On Mon, Feb 03, 2014 at 01:59:38PM -0500, Kevin O'Connor wrote:
Which indicates two USB HID devices are found when there is only one actual device. So, it seems like when SeaBIOS is trying to initialize the USB hub, it is somehow talking to the USB keyboard again.
Does QEMU keep some kind of cache of UHCI transfer descriptors that may be getting out of sync?
I looked through the QEMU hcd-uhci.c code, and I think QEMU is buggy here. QEMU keeps a mapping of queues that are indexed by the usb device address and endpoint (see uhci_queue_new() ). When the usb device has address 0, it creates an entry in this mapping and the entry remains even after the device is given a new address. Later, when the next device also has address 0, QEMU attempts to use that mapping even though the 0 address now corresponds with a different device.
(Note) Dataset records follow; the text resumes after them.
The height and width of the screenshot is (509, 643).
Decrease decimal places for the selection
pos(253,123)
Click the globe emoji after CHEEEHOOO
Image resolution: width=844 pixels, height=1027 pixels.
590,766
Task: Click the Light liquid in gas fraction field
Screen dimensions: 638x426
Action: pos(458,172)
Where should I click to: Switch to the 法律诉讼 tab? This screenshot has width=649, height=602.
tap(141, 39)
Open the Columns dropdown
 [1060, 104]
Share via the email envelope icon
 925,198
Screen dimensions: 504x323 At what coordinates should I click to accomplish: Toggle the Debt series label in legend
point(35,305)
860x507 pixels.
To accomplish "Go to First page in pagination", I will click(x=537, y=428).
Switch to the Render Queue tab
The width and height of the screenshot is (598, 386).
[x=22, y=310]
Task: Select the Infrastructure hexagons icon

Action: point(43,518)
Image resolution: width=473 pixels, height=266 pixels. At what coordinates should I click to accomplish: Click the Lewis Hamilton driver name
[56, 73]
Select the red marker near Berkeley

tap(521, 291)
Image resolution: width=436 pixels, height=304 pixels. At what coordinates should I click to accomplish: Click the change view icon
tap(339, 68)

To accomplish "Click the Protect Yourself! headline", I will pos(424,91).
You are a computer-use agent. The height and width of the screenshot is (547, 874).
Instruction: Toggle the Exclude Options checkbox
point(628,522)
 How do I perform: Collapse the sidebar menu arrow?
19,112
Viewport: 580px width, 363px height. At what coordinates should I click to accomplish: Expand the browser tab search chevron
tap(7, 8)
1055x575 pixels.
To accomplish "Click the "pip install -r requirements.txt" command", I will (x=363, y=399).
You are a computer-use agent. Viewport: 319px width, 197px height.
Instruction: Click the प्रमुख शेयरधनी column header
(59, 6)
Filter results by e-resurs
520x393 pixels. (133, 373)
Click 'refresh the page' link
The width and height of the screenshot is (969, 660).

Before the move of the seabios sleep call, the seabios allocators just happened to give a different address for the queue head, and this was enough to tip QEMU off and it invalidated the mapping. Now, though, the seabios allocators just happen to give the same address for the queue head, and QEMU is happily sending the commands to the wrong device.
It seems to me that QEMU should invalidate its mappings on a set_address command, and it shouldn't have to worry about invalidating on a qh_addr change. But, I'm not really sure how to fix this.